[[ DATA EXTRACT open ]]

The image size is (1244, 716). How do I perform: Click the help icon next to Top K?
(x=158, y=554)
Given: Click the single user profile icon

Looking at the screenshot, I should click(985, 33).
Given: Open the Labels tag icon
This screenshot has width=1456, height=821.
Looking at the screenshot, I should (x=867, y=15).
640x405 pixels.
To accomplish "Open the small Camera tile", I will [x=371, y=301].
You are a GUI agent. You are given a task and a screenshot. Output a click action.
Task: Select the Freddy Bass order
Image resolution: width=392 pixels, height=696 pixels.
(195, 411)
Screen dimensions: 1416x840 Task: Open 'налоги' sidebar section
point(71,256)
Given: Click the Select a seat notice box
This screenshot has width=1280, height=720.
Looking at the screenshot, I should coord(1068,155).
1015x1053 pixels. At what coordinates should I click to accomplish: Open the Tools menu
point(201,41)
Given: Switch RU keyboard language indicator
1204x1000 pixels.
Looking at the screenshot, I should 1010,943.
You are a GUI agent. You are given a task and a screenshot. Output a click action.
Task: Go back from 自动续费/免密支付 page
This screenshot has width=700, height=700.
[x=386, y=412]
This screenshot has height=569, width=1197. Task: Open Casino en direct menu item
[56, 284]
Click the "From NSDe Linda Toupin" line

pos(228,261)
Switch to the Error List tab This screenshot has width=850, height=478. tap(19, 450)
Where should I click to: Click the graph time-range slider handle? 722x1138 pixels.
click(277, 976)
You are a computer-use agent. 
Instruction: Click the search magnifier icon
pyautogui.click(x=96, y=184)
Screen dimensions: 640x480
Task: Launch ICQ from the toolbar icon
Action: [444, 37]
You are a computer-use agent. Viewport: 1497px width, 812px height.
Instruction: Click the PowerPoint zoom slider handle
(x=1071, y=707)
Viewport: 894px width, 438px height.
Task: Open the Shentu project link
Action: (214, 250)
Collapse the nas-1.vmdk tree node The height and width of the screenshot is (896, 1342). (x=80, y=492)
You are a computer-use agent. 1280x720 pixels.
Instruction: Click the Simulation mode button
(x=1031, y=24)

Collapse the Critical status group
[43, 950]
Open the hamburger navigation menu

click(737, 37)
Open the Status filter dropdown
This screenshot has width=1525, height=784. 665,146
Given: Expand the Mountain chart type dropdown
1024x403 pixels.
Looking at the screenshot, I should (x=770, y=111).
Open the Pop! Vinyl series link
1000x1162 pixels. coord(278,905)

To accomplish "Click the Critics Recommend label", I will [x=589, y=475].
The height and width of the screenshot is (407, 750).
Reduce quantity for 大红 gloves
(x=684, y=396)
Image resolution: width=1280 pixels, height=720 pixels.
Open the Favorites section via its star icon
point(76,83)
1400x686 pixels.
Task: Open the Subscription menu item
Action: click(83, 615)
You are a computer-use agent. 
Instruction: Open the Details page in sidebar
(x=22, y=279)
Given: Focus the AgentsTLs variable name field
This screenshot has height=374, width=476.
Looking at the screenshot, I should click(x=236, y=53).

[[ DATA EXTRACT closed ]]

◆ WHAT IS NEEDED: Check each line in the records above for the word "Select". Return those that have it.

◆ RESULT FOR THIS TASK:
Task: Select the Freddy Bass order
Given: Click the Select a seat notice box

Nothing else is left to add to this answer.